Even though Greeks fashion themselves as continuing the Roman tradition within the Eastern Roman Empire, the reality is that “Byzantine Empire” is a more apt name for it. The Roman Empire displaced the center of gravity to the west, while the Byzantine Empire displaced it to the east of Greece. That transition was closely followed by the projection of naval power with Rome augmenting the control over the Mediterranean while Byzantium lost it to the Saracens and the Venetians. The influence of the Orient was great to Greeks and it got worse when Byzantium fell to the Ottomans. For four hundred years Greece remained in the sidelines of history. More importantly, Greece lost all the breakthroughs of western civilization. The enlightenment never arrived. So, even though Greece is the founder of the western civilization, is no longer, by some, considered part of it.
This tragic fate was noted by the late Samuel Huntington in his work Clash of Civilizations, where he introduced a different aspect for analysis in International Relations. Huntington, even though he acknowledges the contribution of classical Greece, sets apart modern Greece from the western civilization. Instead, he asserts that Greece, along with other Balkan states and Russia, forms the Orthodox world. That means, in geopolitical terms, that Greece is part of the great land power block.
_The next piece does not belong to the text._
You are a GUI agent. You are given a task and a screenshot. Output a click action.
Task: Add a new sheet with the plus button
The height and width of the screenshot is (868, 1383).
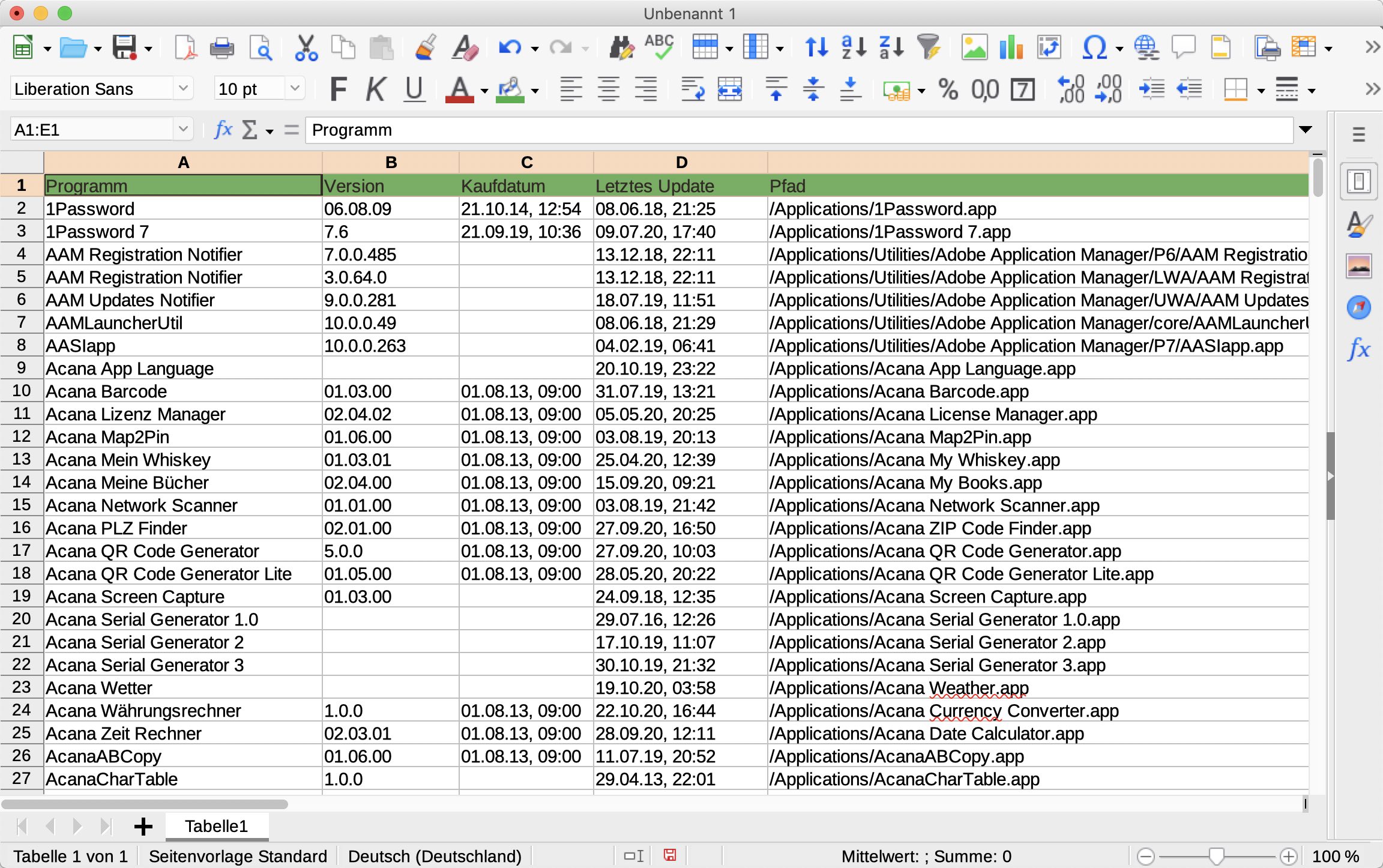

Close ties with the orient remain and deeply influence Greece’s perception of reality. The support to Arab and Muslim states, the anti-Americanism, the anti-Western sentiments whenever Greece finds itself in trouble, the threats of changing its strategic western orientation, and the conspiracy theories involving western powers are common in an oriental way of thinking. This symptom can be detected not only in the Greek public, but also, sometimes, in the governing elites.
The oriental nature of modern Greece is evident in the “Insha’Allah” (if it is the god’s will) attitude shared with its Muslim neighbors. This attitude is the product of a metaphysical belief that some god or a supernatural power protects Greece. Upon this attitude is based most of Greece’s political rhetoric, including that of current Prime Minister Tsipras.
Conclusion
The question that Greeks have to answer in the upcoming referendum has nothing to do with geopolitics or culture. The question is whether the public agrees with an economic proposal made by the troika at some stage of an ongoing negotiation. However, under this highly technical question lies a fundamental strategic choice.
“Yes” is the answer of those that understand and acknowledge the importance of geopolitics in decision making. In contrast, “no” is the answer of those who understand Greece as culturally linked to Orthodoxy or the Muslim world through the lenses of anti-western sentiment.
The Greek government, consistent to its communist ideology that the history is written by the large nation masses, calls for this referendum. Greece in all its modern history followed the decisions of its leaders. Even then, the decisions divided the Greek public and sometimes led to civil wars. For the first time, however, the Greek public must decide on the gravest strategic orientation of their nation. The underlying dilemma of the referendum is the choice between a geopolitical narrative of Greece’s future and a cultural one.